But why does God exert himself so mightily in his efforts to woo us? Likewise, why does Gatsby go through a five-year-long rigmarole to lure Daisy? Because they both need love, which is the only thing that all of their might, wealth, and power cannot coerce. Without Daisy, James Gatz would not have become Jay Gatsby: she was the Beatricean catalyst for his astounding transformation. And if Gatsby cannot reclaim Daisy’s love, all of five years of hard work, scheming, and strategic courtship7 will have been for naught. Likewise, according to Old Testament covenantal theology, if God cannot win man’s love, all of his work in building the universe and in creating man will have been in vain.8

Gatsby, like God, is an elusive, mysterious character with a vague identity—we know as little about God as the partygoers at Gatsby’s fêtes knew about Gatsby—and, like God’s emanation from his hiddenness (in Hebrew, hester), Gatsby emerges from this penumbral seclusion in order to seek Daisy. When man is unresponsive to God’s persistent courting, God may deign to send oblique yet unmistakable messages that He is seeking man: “Every day a heavenly voice resounds from Mount Ḥoreb,” according to the rabbis (Mishna, Avot 6:2). Similarly, Gatsby calls out to Daisy every night through his luminous mansion and fabulous parties, desperately seeking to draw her to him by way of sheer magnetism. When man fails to respond to signs from God, God uses prophets to deliver messages. As Daisy fails to respond to Gatsby’s signals, Gatsby uses Nick to reach Daisy. Finally, when man remains deaf to even these messages, God, in desperate need to reach man, resorts to revelation—such as the revelations at Sinai—but such revelations seldom occur in theological history. In the novel, Gatsby’s revelation to Daisy occurs only after a significant amount of time and effort has been expended. Thus, just as Heschel characterized the Bible as “a record of God’s approach to His people,”9The Great Gatsby may be read as the story of Gatsby’s approach to his beloved Daisy. While many films, poems, and novels may be read in this vein—the biblical Song of Songs is a prime example of a love story to which anthropopathic and allegorical readings have adhered—Fitzgerald’s novel, particularly in conjunction with Luhrmann’s film adaptation, is particularly amenable to a theological reading, for seldom are literary protagonists so closely aligned with the personas of the anthropopathic biblical God (as is Gatsby) and the equivocal, vacillating biblical Israel (as is Daisy).
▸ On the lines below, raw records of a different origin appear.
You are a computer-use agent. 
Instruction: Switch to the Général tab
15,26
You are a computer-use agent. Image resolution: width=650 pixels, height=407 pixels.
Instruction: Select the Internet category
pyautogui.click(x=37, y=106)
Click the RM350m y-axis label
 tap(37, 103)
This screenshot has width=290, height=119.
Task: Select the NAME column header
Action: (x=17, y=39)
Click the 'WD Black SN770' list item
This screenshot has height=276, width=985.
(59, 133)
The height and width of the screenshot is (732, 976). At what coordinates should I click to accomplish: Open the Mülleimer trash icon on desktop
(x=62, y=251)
Such a theotropic10 allegory becomes even more apparent when one considers the explicit religious terminology that Fitzgerald and Luhrmann employ when describing their protagonist. The young James Gatz possesses the confidence to recreate himself as Jay Gatsby because of his belief that “he was a son of God” (98). Luhrmann’s screenplay has Nick exclaiming that Gatsby has “more money than God.” Additionally, the description of Gatsby’s smile—perhaps the most famous smile in American literature—bears the hallmarks of divine omniscience:

He smiled understandingly—much more than understandingly. It was one of those rare smiles with a quality of eternal reassurance in it, that you may come across four or five times in life. It faced—or seemed to face—the whole external world for an instant, and then concentrated on you with an irresistible prejudice in your favor. It understood you just as far as you wanted to be understood, believed in you as you would like to believe in yourself, and assured you that it had precisely the impression of you that, at your best, you hoped to convey. (48)
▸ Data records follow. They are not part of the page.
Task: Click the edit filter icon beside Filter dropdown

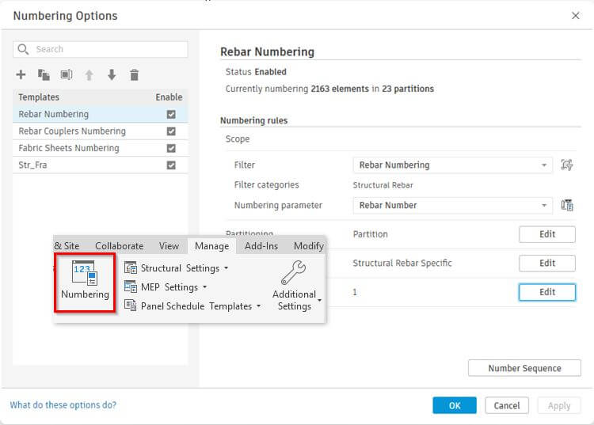Action: tap(566, 165)
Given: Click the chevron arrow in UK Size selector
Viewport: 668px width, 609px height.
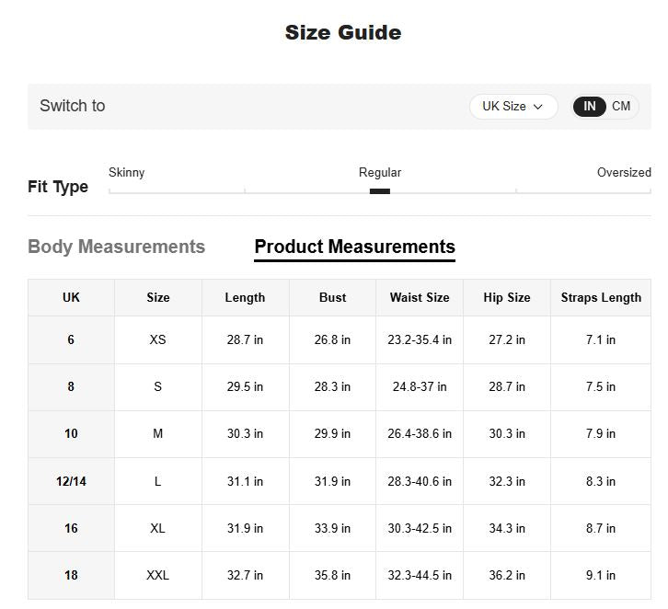Looking at the screenshot, I should (x=538, y=107).
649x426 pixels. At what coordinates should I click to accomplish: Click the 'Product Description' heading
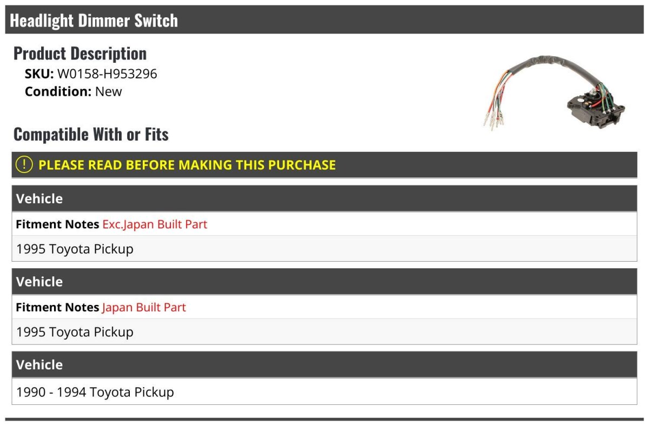80,53
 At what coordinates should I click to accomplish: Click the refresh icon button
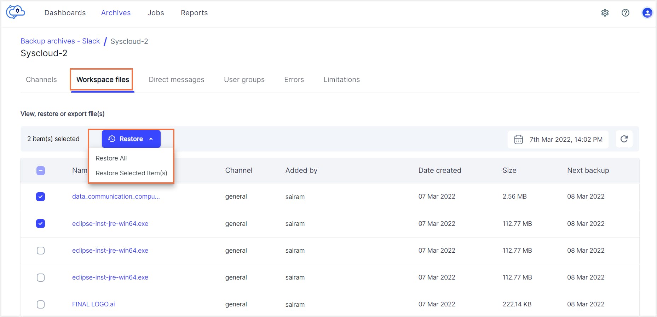[x=624, y=139]
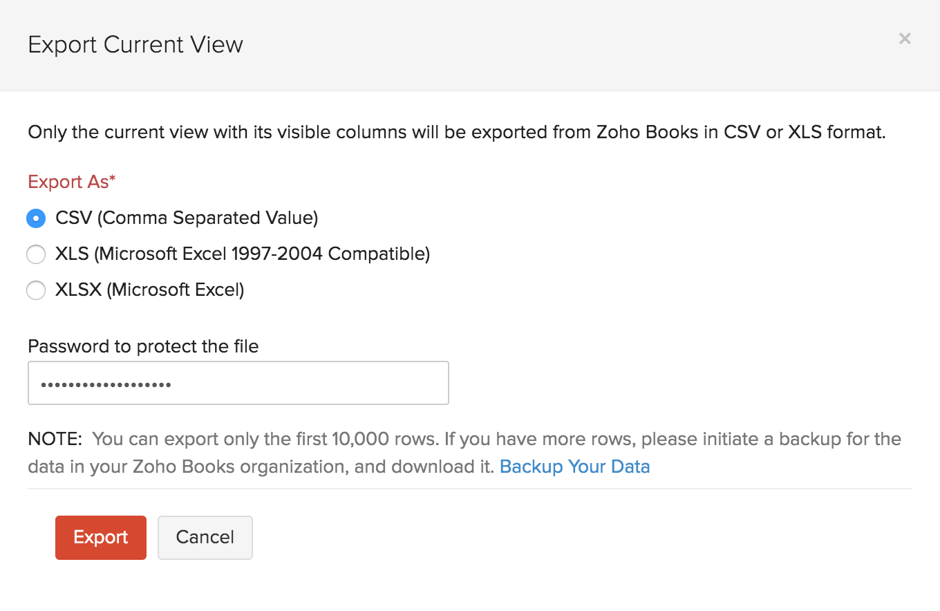This screenshot has width=940, height=611.
Task: Follow the blue Backup Your Data hyperlink
Action: coord(574,467)
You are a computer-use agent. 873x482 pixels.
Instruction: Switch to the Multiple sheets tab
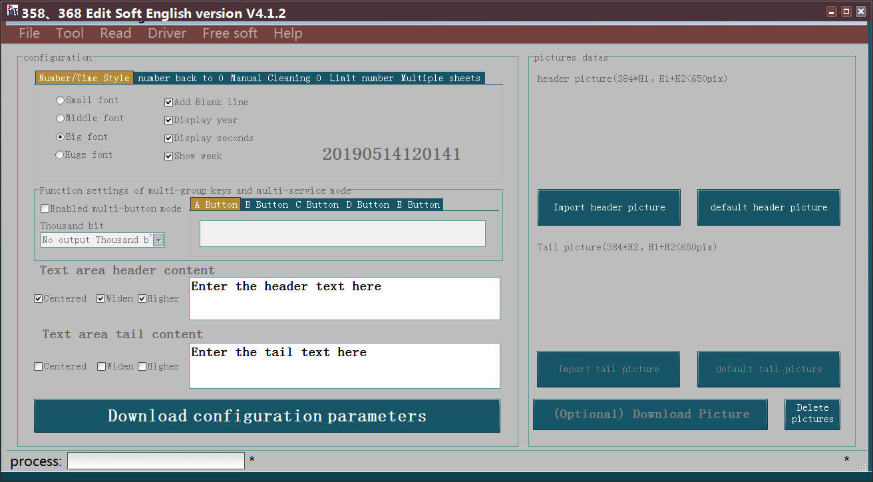(x=440, y=78)
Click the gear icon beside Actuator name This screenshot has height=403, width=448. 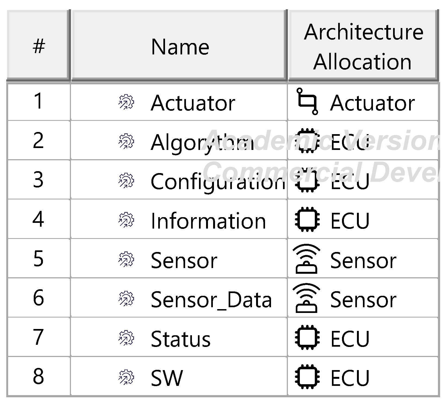click(126, 102)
And when Gatsby kisses Daisy for the first time, he knows that “his mind would never romp again like the mind of God. . . . At his lips’ touch she blossomed for him like a flower and the incarnation was complete” (110–111, emphasis mine).11 Since not every line of the novel is recited in the 2013 film adaptation (though many are), Luhrmann’s editorial selection of these particular theological expressions—and his choice to graft a new divine appellation onto Gatsby—ensures that the theological motifs in Fitzgerald’s novel are not lost on viewers of Gatsby.12

The God-like Gatsby, though endowed with “more money than God,” cannot buy Daisy’s love with spectacular display after spectacular display, just as the God of the Bible could not buy Israel’s love with miracle after miracle; God only wins Israel’s love when she grants full consent to God at Sinai by exclaiming, “everything that God has said, we will do and we will hear [nishmah]”13 (yet, even that consent was temporary, incomplete, and always subject to Israel’s mercurial nature). Just as “the commandment to love is the only one God cannot enforce,”14 Daisy’s love is the only object that Gatsby cannot buy. Both God and Gatsby undertake elaborate love conquests not only because they cannot buy their paramours’ love, but because their objects of desire are themselves worthy—at least in the eyes of God and Gatsby—of such conquests. The interpretive key to Gatsby’s love for Daisy may lie in the nonrational nature of love. God loves Israel in spite of her manifold flaws, recalcitrance, and small size; the nations of the world often looked down upon Israel (to put it mildly), just as Nick often appears to demote Daisy in readers’ eyes. These paramours cannot buy their lovers’ love from an ontological perspective, or from a romantic perspective: Israel and Daisy must remain autonomous if their love is to be valued by God and Gatsby. God desires a covenantal relationship of love predicated upon equality,15 and Gatsby desires a relationship in which Daisy can freely and genuinely profess her complete love for him.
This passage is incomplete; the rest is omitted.